Steve Grossman's Classic Ice Primer - Chouinard Catalog 1968
RDB's Chouinard Alpine hammer and Piolet questions?

the above timeline was edited to reflect some of the information that has come to light in this thread.
McHale's Navy

Trad climber
Panorama City, California & living in Seattle
Topic Author's Reply - Feb 19, 2013 - 10:00pm PT
Thanks. I like the Simond link. It goes to a Robbins book review that captures his writing style in the story he wrote about Tis-sa-ack - right at the end anyway. What was that title? Maybe it wa just Tis-sa-ack. That was classic. I'd like to read it agsin.
Todd Eastman

climber
Bellingham, WA
Feb 19, 2013 - 10:25pm PT
I remember making a tremendous lateral curve out of a Terrordactyl pick on a climb in the mid-1970s. The innovative/on the spot design seemed not to catch on...
McHale's Navy

Trad climber
Panorama City, California & living in Seattle
Topic Author's Reply - Feb 19, 2013 - 10:30pm PT
What do you mean? How could you modify a pick on a climb?
Todd Eastman

climber
Bellingham, WA
Feb 19, 2013 - 10:37pm PT
It freekin bent sideways and was the dickens to use for the rest of the route. Not a comforting sight, but innovative design work nonetheless.
McHale's Navy

Trad climber
Panorama City, California & living in Seattle
Topic Author's Reply - Feb 19, 2013 - 11:12pm PT
Oh, that kind of mod! We'll have to get you into the reverse-curve invention chronology. That would have been a dead-end on one of the evolution tree limbs, but still merit worthy.
Ken

Trad climber
Arroyo Grande
Feb 19, 2013 - 11:12pm PT
http://www.supertopo.com/inc/photo_view.php?dpid=PDg6NDs5KCEr

Porter made a few of these after visiting Scotland and copying what he saw there (I got this story and axe from Russ Mclean who would be a better info. source).

Maybe early '70s, from his Utah shop?

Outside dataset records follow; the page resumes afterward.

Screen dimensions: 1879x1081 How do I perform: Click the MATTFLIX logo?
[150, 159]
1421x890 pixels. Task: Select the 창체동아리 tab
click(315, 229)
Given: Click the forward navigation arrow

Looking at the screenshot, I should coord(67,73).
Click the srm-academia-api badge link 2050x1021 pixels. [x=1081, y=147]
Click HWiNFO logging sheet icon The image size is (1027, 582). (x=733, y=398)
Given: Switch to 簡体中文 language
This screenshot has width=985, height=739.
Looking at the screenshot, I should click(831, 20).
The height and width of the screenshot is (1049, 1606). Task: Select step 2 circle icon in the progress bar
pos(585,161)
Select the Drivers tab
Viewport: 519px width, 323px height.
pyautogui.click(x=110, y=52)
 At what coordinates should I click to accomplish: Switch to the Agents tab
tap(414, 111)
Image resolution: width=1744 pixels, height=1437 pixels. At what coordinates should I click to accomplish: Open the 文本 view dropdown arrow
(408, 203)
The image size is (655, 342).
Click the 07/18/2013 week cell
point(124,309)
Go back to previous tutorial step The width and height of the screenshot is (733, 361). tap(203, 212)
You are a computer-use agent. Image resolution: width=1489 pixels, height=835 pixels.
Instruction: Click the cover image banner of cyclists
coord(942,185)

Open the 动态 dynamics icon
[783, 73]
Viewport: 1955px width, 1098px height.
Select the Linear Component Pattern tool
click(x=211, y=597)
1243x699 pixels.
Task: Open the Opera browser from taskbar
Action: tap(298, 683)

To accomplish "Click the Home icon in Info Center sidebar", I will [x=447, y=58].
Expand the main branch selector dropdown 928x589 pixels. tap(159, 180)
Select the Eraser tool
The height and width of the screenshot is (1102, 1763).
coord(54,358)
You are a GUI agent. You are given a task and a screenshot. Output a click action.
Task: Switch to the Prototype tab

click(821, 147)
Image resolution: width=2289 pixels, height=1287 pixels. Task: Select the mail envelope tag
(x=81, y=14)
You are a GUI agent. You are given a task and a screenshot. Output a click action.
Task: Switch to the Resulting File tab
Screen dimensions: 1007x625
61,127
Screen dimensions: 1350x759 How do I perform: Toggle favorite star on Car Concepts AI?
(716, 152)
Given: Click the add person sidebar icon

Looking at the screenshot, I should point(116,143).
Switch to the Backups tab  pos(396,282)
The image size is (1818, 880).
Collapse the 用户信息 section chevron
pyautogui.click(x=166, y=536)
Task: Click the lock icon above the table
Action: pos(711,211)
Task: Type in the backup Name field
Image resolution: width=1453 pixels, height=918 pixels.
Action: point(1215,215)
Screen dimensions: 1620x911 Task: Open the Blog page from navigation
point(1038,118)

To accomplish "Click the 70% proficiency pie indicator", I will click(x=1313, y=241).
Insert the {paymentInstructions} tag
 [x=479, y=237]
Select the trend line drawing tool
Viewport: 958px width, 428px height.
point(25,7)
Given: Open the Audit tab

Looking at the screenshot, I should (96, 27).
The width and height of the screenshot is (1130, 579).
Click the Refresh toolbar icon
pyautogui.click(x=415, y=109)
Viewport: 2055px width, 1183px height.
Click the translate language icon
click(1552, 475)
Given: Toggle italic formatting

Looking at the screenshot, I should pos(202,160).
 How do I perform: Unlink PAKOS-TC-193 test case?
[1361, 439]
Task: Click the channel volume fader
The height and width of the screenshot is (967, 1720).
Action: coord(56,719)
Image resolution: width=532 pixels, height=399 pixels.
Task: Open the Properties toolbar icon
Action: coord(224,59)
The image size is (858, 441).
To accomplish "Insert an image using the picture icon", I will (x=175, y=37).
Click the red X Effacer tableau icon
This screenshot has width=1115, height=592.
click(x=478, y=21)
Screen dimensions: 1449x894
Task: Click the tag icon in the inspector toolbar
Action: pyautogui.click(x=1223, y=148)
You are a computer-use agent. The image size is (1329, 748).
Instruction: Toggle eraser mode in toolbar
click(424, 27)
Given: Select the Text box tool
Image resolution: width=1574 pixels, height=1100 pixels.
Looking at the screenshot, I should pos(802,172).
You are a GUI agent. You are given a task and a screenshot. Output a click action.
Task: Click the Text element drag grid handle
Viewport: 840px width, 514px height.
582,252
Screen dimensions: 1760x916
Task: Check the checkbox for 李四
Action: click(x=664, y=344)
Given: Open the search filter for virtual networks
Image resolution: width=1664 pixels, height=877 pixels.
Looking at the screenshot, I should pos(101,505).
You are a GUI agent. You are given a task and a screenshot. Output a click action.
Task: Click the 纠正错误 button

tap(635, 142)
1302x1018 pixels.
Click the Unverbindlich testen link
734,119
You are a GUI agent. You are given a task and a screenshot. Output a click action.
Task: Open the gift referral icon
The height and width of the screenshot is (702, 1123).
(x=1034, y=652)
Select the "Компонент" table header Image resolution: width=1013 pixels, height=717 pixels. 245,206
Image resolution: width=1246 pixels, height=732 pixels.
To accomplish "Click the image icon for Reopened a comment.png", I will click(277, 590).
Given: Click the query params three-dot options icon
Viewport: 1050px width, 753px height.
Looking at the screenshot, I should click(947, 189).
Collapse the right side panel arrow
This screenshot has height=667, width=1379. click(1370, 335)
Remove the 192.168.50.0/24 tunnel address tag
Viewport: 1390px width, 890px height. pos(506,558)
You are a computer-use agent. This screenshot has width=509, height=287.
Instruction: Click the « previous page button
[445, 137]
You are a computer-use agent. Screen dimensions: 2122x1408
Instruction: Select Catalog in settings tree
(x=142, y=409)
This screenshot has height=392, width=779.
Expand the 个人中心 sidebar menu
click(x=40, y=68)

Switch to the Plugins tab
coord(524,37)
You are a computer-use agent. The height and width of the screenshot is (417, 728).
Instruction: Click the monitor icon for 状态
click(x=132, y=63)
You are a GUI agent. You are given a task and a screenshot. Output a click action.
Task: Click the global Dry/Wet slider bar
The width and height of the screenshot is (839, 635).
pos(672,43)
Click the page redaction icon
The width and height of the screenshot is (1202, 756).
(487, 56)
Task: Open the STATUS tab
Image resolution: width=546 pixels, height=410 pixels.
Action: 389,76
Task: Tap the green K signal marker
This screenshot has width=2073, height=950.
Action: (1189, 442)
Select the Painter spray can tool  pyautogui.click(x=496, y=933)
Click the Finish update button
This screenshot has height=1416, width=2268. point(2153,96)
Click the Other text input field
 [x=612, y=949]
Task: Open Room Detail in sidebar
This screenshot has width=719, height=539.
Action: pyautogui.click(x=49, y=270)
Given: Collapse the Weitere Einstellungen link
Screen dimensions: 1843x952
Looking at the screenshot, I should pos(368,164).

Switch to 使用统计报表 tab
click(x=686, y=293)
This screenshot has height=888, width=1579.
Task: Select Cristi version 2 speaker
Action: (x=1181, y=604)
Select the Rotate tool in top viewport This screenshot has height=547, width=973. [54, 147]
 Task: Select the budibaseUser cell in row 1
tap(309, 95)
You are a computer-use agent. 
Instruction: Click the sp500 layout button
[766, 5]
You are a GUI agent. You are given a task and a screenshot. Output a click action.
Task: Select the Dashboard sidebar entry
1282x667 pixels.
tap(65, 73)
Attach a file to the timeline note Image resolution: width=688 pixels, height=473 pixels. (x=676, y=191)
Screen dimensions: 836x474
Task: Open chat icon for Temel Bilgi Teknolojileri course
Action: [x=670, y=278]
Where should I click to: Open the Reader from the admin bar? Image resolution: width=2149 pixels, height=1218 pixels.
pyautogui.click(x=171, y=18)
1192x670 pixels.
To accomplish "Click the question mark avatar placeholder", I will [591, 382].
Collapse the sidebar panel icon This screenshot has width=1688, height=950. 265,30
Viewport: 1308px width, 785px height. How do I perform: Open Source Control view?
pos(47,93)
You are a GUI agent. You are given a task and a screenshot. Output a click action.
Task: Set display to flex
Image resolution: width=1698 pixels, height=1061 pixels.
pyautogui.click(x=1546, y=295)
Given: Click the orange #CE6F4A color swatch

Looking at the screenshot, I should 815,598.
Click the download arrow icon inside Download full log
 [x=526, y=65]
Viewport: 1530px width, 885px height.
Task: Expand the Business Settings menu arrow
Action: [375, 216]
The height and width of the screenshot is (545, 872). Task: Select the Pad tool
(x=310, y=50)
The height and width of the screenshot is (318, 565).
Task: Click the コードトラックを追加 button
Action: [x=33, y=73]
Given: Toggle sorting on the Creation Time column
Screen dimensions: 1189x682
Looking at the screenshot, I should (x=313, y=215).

Called them the Hammerdactyl.
philo

Trad climber
Is that light the end of the tunnel or a train?
Feb 20, 2013 - 08:30am PT
Todd, same thing happened to my friends pick on an early Rupel. He bent it 70 degrees to starbord on a climb. We thought it was just because he was monstrously burly.
McHale's Navy

Trad climber
Panorama City, California & living in Seattle
Topic Author's Reply - Feb 20, 2013 - 10:45am PT
Charlies impliment looks like something I'd make. Have drill-press - will travel. I'll bet the pick is a tine off a field-plow. Nice! Would be tough as nails of course.

How about a thread where we show stuff we've drill holes into?
Todd Eastman

climber
Bellingham, WA
Feb 20, 2013 - 10:52am PT
Don't forget the Pemberthy Ice Hooks, A-1 the whole time!
McHale's Navy

Trad climber
Panorama City, California & living in Seattle
Topic Author's Reply - Feb 20, 2013 - 11:11am PT
http://www.supertopo.com/climbing/thread.php?topic_id=762638&tn=40

Dane, what axe were you referring to? In any case, a discussion about ice tools would not be complete without mentioning the Pemberthy Ice Hooks. I saw some in use and was skeptical then; I remain so.

got a pic?

Anybody here that can do us an effective patent search on the reverse-curve concept? My guess is that if it's not patented it all came about by accident.